On Tue, Nov 17, 2015 at 5:16 AM, Julian Hyde <[email protected]> wrote:

> And before you demonize Calcite, Ted, let’s make it clear that we don’t
> know whether Calcite is to blame here. I actually doubt that it is, because
> AFAIK Kylin does not use Calcite for cuboid selection.
>

Julian,

I hope my comments were not intended as demonization. I think that for all
of the current applications of Calcite, there are costs and benefits that
tip very much toward the benefit side, particular in the context being in
question.

It is a good idea to measure before attempting to change things. But I
really don't think that getting the entire parsing and planning time faster
than about 100 ms needs to be a goal of Calcite. It might be nice, but it
just isn't needed in the current consumers I know about.
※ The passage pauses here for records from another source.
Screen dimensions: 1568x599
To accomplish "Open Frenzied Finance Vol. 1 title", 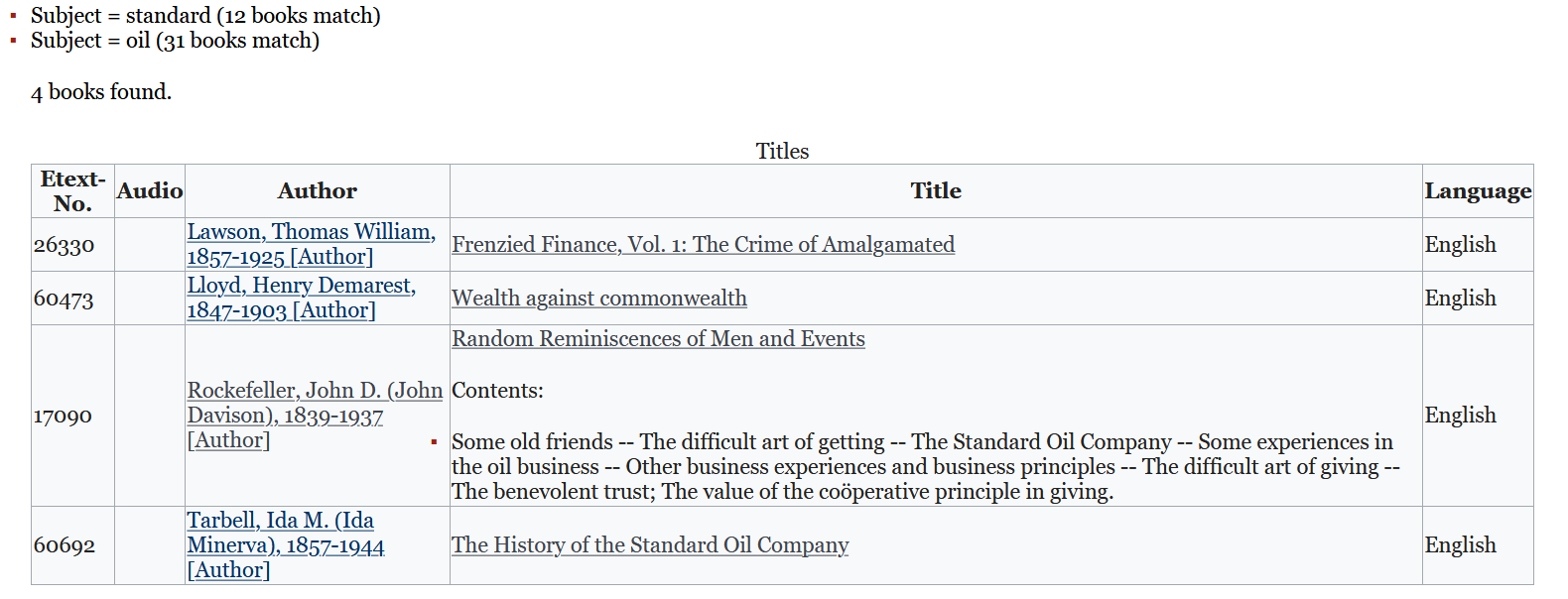I will point(703,244).
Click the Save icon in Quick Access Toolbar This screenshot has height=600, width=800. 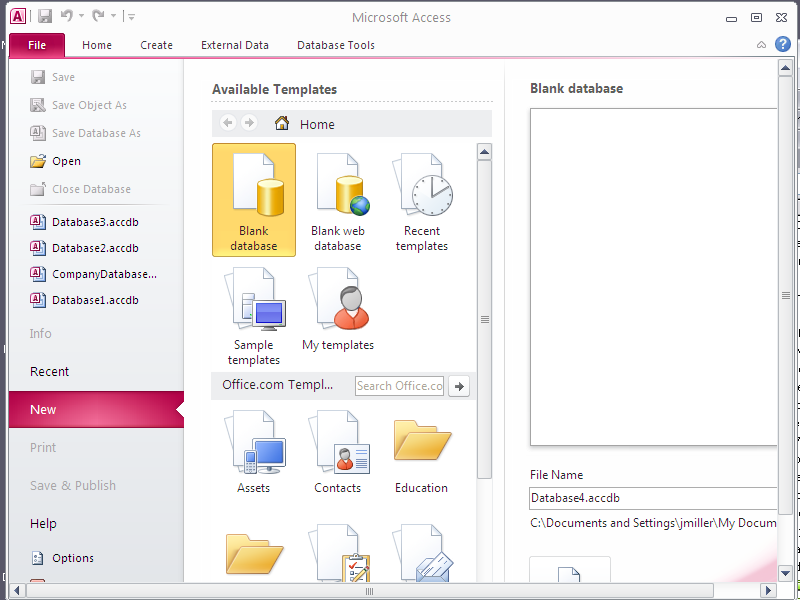45,16
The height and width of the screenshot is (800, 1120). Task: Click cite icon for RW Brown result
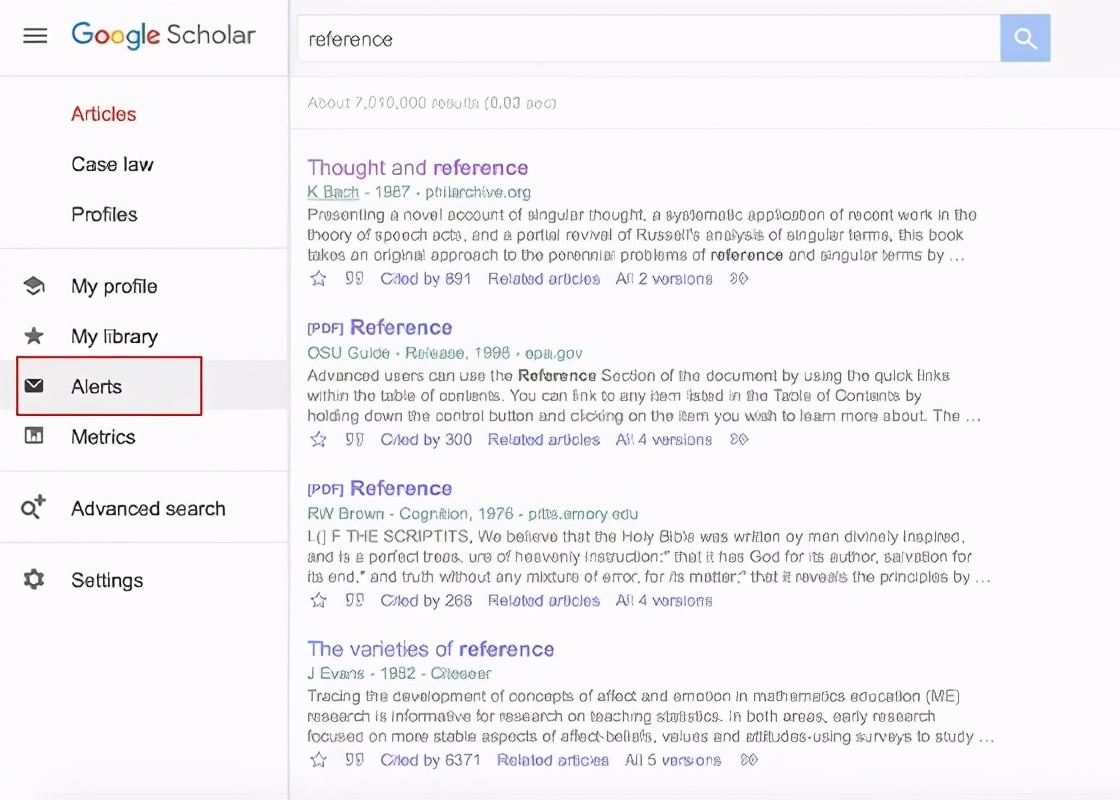pyautogui.click(x=354, y=601)
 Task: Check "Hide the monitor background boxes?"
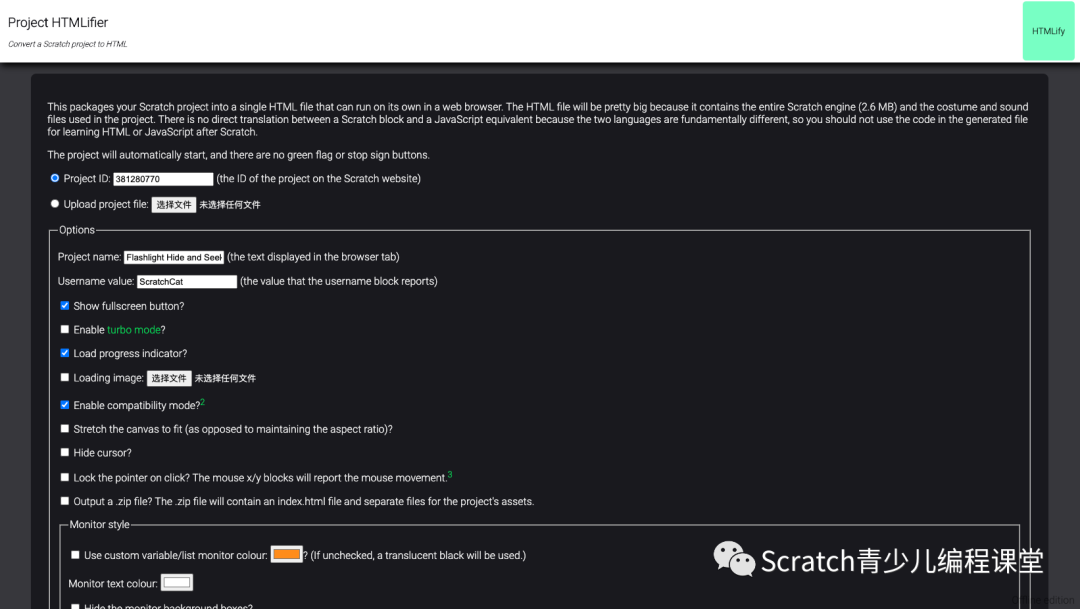pos(75,604)
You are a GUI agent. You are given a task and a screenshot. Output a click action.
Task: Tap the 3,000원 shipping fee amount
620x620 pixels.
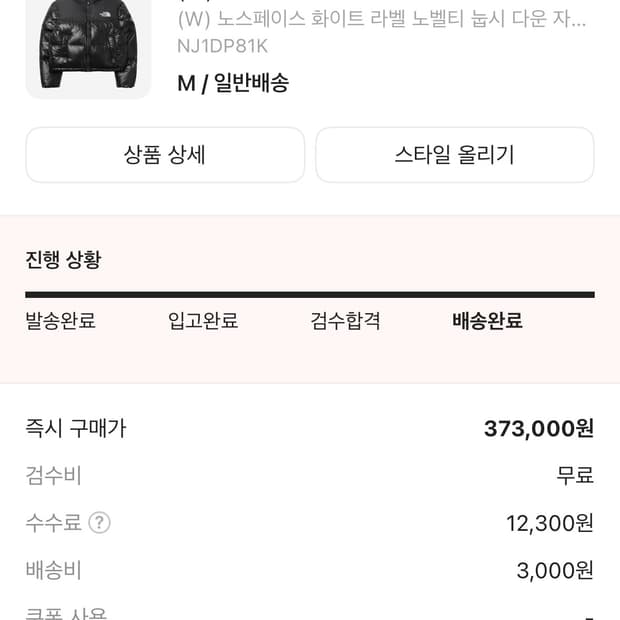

So even if
detailed measurement turns up Calcite taking about that long, I don't think
that is a priority issue.




>
> Sarnath’s original remark was
>
> > if SQL parsing is CPU intensive, it should not really take 100ms
> > unless some IO is being performed.
>
> SQL parsing absolutely should not take 100ms. It’s sometimes justified for
> the whole query preparation process to take 100ms — if that’s what it takes
> to find a “smart” way to answer the query, and the query would take a long
> time to answer otherwise.
>
> But if there’s a performance problem in the query preparation process,
> let’s log a performance bug, and identify where the time is being spent.